Phaneuf also is excited about the arrival of newcomers Tim Connolly and Matthew Lombardi in the middle and John-Michael Liles on the blue line. Liles, a skilled passer, could help Phaneuf return to the form that made him a 20-goal scorer as a rookie in Calgary in 2005-06.
"He's obviously got a big shot and he's someone I'm looking for and I'm sure a lot of guys on the team do, too," Liles said.
Though Phaneuf's goal-scoring numbers have decreased steadily from his 20-goal rookie season -- he had just 8 goals last season -- he feels the combination of good health and an improved team will help him turn on the red light more often.
"I'm the same player," he said when asked if his game has changed since he entered the NHL in 2005. "Statistically last year I didn't have a great year, but I was hurt -- I missed a quarter of the season -- so it's tough to compare. When you miss close to 20 games, it's definitely tough to have the same statistics.
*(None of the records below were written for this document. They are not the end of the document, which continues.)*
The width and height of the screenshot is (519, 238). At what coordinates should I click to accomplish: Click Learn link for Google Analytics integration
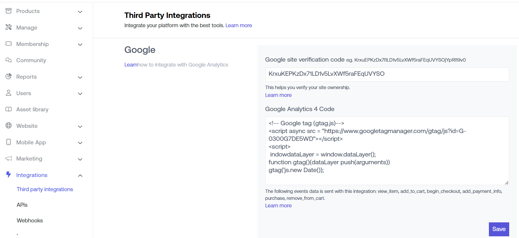click(130, 65)
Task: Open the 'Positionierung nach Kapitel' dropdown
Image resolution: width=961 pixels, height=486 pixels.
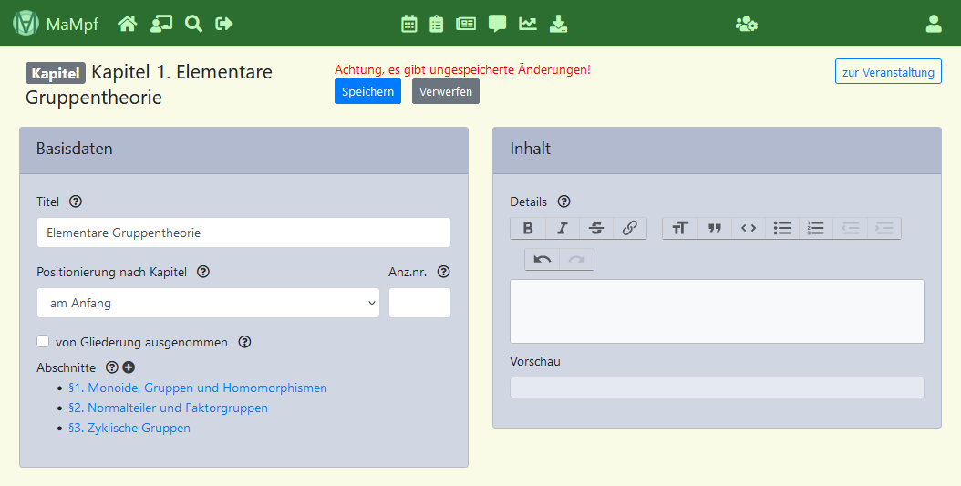Action: click(x=208, y=303)
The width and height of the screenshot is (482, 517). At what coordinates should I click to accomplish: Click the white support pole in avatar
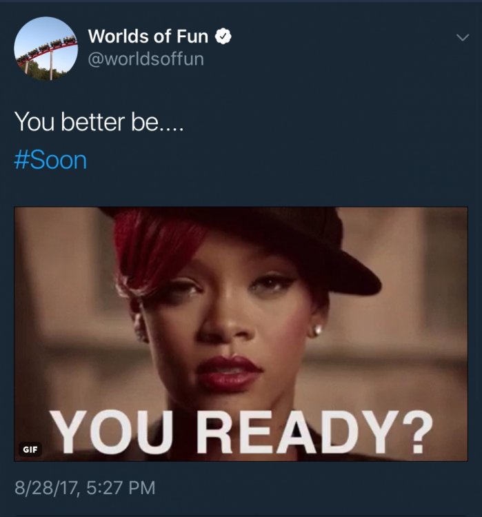click(x=51, y=65)
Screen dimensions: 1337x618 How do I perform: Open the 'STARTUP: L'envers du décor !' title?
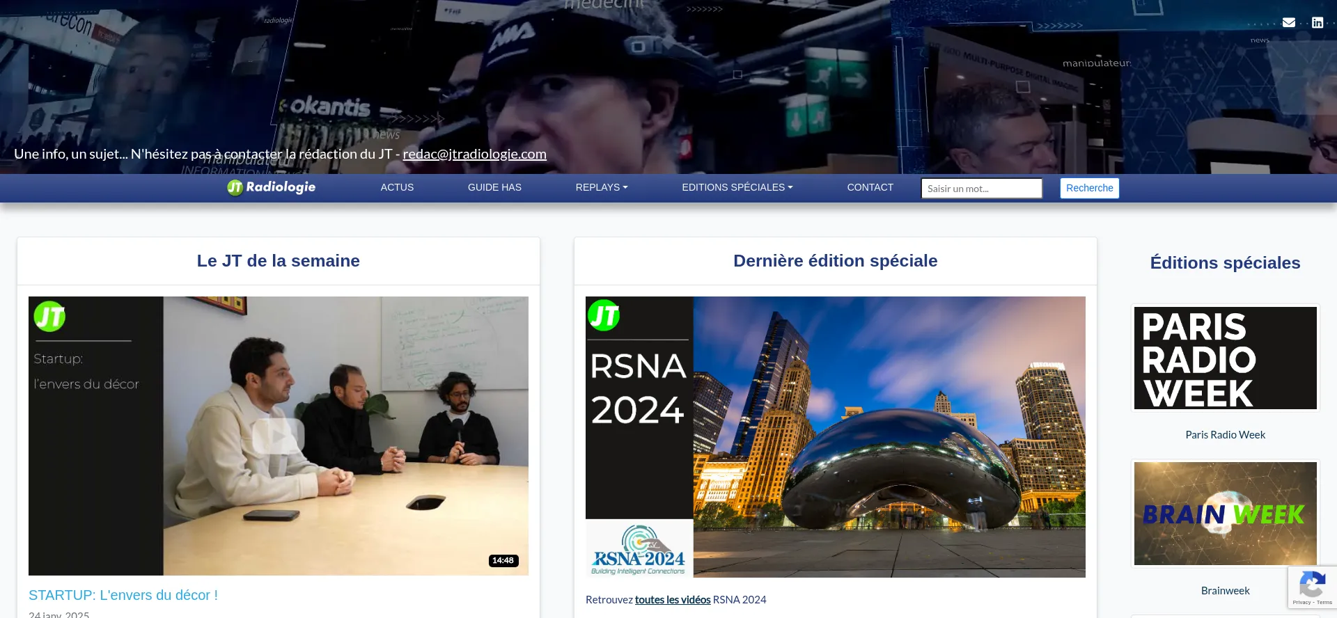point(123,595)
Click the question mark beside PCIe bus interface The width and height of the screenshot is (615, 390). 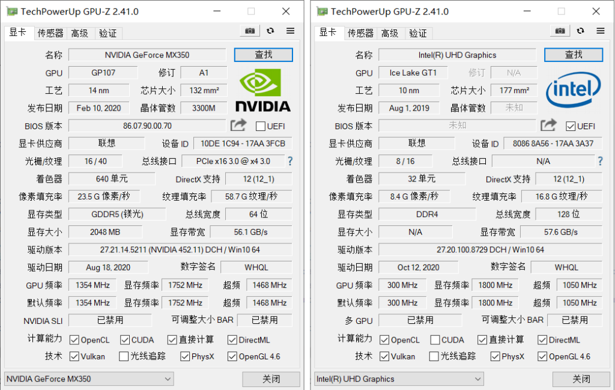pyautogui.click(x=290, y=161)
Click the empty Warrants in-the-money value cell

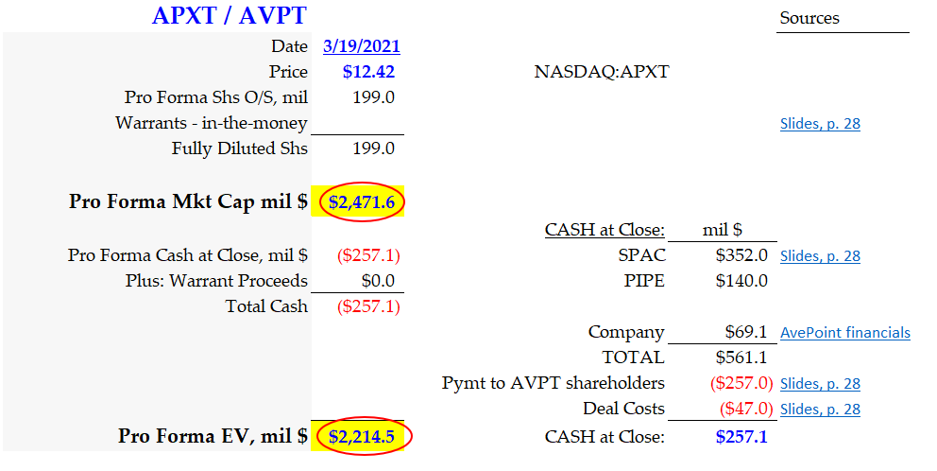[x=357, y=123]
"I'm the same player I was back then; I scored 20 in my first year and that's where I want to be. I want to get back to that. I haven't changed the style of play from then to now, but teams adapt. There's more guys in the shooting lanes and that makes it harder to get pucks through. I want to be in the 15-to-20 goal range this year. I'm looking forward to getting back to that."